Na manhã desta quinta-feira, 26, o Ministério Público do Maranhão apresentou o projeto “Órfãos do Feminicídio: Sem Desamparo – Ministério Público garantindo direitos de quem ficou”, na sede das Promotorias de Justiça de Imperatriz. Participaram do encontro membros e servidores do MPMA, representantes de instituições parceiras e de entidades da sociedade civil organizada.
Coordenado pelos Centros de Apoio Operacional do Tribunal do Júri (CAO-Júri), da Infância e Juventude (CAO-IJ) e de Enfrentamento à Violência de Gênero (CAO-Mulher), a iniciativa integra um conjunto de ações institucionais que visam à identificação dos órfãos, ao acompanhamento psicossocial e à efetivação dos direitos previstos na Lei Federal nº 14.717/2023 e no Decreto Federal nº 12.636/2025, além da Lei Estadual 12.717/2025,
que institui a concessão de benefício financeiro a filhos e dependentes menores de 18 anos de mulheres vítimas de feminicídio.
A campanha também visa ampliar o conhecimento sobre a legislação, orientar sobre a documentação necessária para requerer os benefícios e incentivar o encaminhamento dos casos pelas Promotorias de Justiça.
AMPLIAÇÃO

Na abertura, o procurador-geral de justiça, Danilo de Castro, destacou a importância da iniciativa, implementada pelo MPMA com instituições parceiras, e reforçou a necessidade de uma mobilização ainda maior contra a violência doméstica. “O projeto teve a adesão do Governo e do Legislativo estadual, mas precisamos avançar de maneira cada vez mais resolutiva. Na próxima semana, teremos uma reunião com outras instituições para tratar da capacitação de servidores que lidam com a questão para aprimorarmos o atendimento”, disse.
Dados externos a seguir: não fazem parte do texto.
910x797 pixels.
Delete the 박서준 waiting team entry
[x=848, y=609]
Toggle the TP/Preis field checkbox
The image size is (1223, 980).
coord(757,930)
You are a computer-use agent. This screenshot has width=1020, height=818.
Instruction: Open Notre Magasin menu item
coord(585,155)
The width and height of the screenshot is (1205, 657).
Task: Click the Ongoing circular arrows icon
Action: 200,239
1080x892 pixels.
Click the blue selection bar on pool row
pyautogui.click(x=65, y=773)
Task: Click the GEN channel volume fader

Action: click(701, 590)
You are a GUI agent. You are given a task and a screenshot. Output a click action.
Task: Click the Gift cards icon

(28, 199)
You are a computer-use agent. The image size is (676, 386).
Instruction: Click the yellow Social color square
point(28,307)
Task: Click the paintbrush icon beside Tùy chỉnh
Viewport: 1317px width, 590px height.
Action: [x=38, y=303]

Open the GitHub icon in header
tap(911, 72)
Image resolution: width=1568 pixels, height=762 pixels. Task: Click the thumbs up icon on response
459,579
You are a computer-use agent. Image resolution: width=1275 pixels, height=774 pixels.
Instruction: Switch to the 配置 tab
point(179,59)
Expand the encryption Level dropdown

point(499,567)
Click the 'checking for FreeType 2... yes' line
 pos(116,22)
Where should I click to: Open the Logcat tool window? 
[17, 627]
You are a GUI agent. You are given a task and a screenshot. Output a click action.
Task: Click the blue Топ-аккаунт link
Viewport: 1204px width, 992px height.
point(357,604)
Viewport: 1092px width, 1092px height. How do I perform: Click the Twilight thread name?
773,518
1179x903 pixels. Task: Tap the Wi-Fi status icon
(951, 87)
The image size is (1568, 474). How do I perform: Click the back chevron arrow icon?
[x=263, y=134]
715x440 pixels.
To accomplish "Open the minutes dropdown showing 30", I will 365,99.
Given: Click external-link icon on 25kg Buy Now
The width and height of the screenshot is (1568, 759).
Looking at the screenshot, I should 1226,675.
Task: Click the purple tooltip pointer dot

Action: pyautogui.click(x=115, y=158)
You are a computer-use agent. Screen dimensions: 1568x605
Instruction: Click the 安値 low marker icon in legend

A coordenadora do CAO-Mulher, Sandra Fagundes Garcia, explicou que a atividade teve o objetivo de apresentar o andamento do projeto desde o lançamento no ano passado, com a apresentação do projeto de lei, até os dias atuais. “Temos na atualidade 83 órfãos do feminicídio no estado recebendo auxílio financeiro, psicológico e educacional. Temos, ainda, o projeto Maranhão Acolhedor do governo estadual que também beneficia financeiramente essas vítimas secundárias de feminicídio”.
Por sua vez, o coordenador do CAO-IJ, Gleudson Malheiros Guimarães, afirmou que a finalidade da apresentação foi ampliar o alcance do projeto, beneficiando mais crianças e adolescentes no estado, incluindo o acesso aos benefícios financeiros. “Apresentamos à sociedade de Imperatriz, com as redes da Infância e da Mulher, este importante projeto que busca tornar visível a situação das vítimas que tiveram a mãe morta e que estão em extrema vulnerabilidade”, completou.
Na ocasião, também se pronunciou a promotora de justiça Glauce Mara Lima Malheiros (diretora das Promotorias de Justiça de Imperatriz). Igualmente compareceu o promotor de justiça Ednarg Fernandes Marques (diretor da Secretaria para Assuntos Institucionais – Secinst), além do diretor-geral da Procuradoria-Geral de Justiça, Paulo Arrais.
Acompanharam o evento representantes dos Centros de Referência Especializados de Assistência Social (Creas) de Imperatriz, Divinópolis, Açailândia, Montes Altos, Estreito, Senador La Roche e João Lisboa.
LIVRO
Durante a atividade, foi realizado o lançamento do livro “Masculinidades em reflexão – Homens em cumprimento de medidas protetivas pela prática de violência doméstica contra a mulher”, do servidor do MPMA Ezequias Mesquita Lopes, resultado da pesquisa de doutorado feita com homens participantes do grupo reflexivo Novo Olhar.